Public health officials in Alaska have revealed the first known human death from Alaska smallpox, a virus typically found in small mammals.
To date, no person-to-person transmission of Alaska smallpox has been detected and there have been no known cases outside the state that gives its name to the virus. California health officials confirmed there have been no reports of the virus in the state.
The first person to die from the virus was an elderly man from Alaska's Kenai Peninsula who was receiving cancer treatment, state health officials said in a bulletin issued late last week.
The man's symptoms began in mid-September with a painful red lesion near his shoulder that was not responding to antibiotic treatment. When he was hospitalized in November, he complained of burning pain that made it difficult to move his arm.
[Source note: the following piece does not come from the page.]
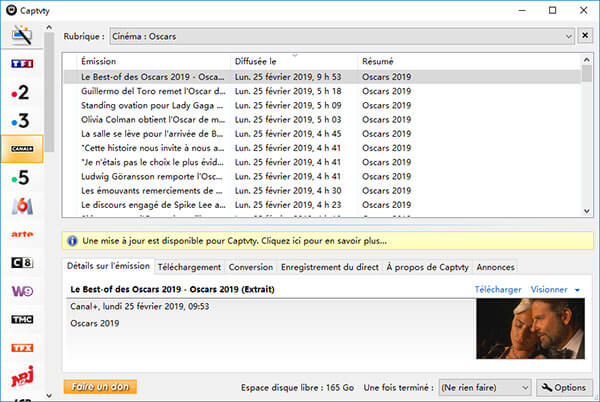
Task: Sort the list by Diffusée le column
Action: coord(295,61)
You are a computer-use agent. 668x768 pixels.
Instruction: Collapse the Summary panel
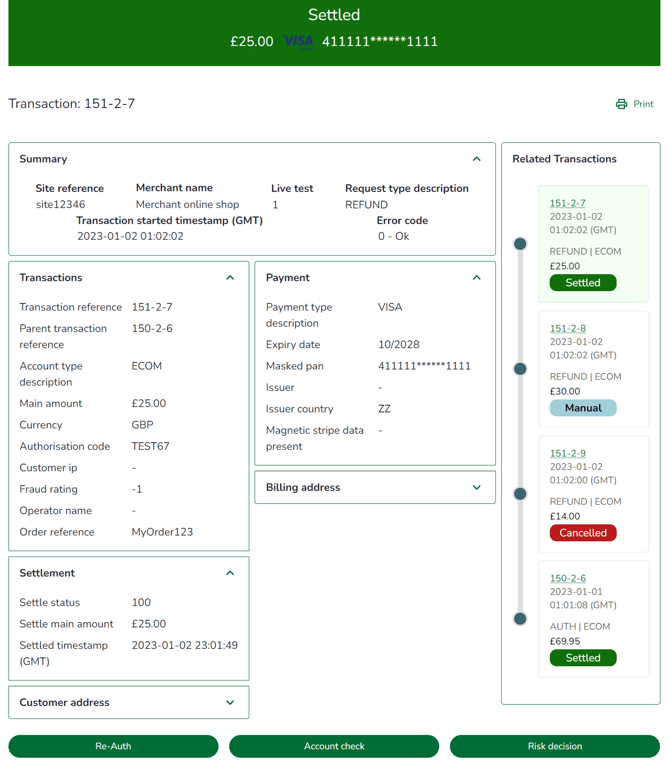coord(477,159)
Doctors noticed four additional sores on other parts of his body and sent samples of the lesions to the US Centers for Disease Control and Prevention for analysis.
The man was taking medications to treat his cancer and those medications affected his immune system. Despite some positive response to antiviral treatment, his health deteriorated rapidly in hospital and he died in January.
The man was only the seventh known person to be infected with the virus since it was first detected in humans in 2015, according to the Alaska Department of Public Health. He was also the first person to become sick enough to require hospitalization.
“The patient's immunocompromised status likely contributed to the severity of the illness,” state health officials said. saying in a sentence.
All of the above patients complained of swollen lymph nodes and muscle pain that disappeared within a few weeks. The virus also causes one or more red, uncomfortable skin lesions, which several previous patients mistook for spider or insect bites.
Testing in 2020 and 2021 found the virus in several species of small mammals in the Fairbanks area of Alaska, particularly shrews and red-backed voles. The man who died in January was the first person outside the Fairbanks area to be diagnosed with the virus, a sign that the virus has spread to mammals outside that region, health officials said.
The man lived alone in a forested region and had no known travel or contact with potentially infected people.
She cared for a stray cat prone to hunting small mammals and scratching its human caretaker, state officials said. The cat had scratched the man on the shoulder a month before his symptoms began, near the location where his first injury was found. However, officials said they could not be sure how the man acquired the virus.
“Wild animals can carry germs that can be transmitted to people through direct or indirect contact and make them sick,” a spokesperson for the California Department of Public Health said in an email. “Even if an animal appears healthy, it can still transmit germs that can cause illness. “Do not touch or approach wild animals or any animals you do not know.”
Alaskan smallpox is an orthopoxvirus, the genus of viruses that includes smallpox and Mpox, formerly known as monkeypox.
Although there have been no reported cases of person-to-person transmission of Alaska smallpox, Alaska health officials noted that other orthopoxviruses can spread through close contact with the lesions of an infected person. This is how health officials believe Mpox spread during the brief 2022 outbreak in which a virus previously found in West and Central Africa suddenly took off in Europe and the US.
Anyone with suspicious lesions who think they might have the virus should cover the sore with a bandage until they can see a doctor and avoid sharing clothing or bedding with anyone else, Alaska Division of Public Health. saying.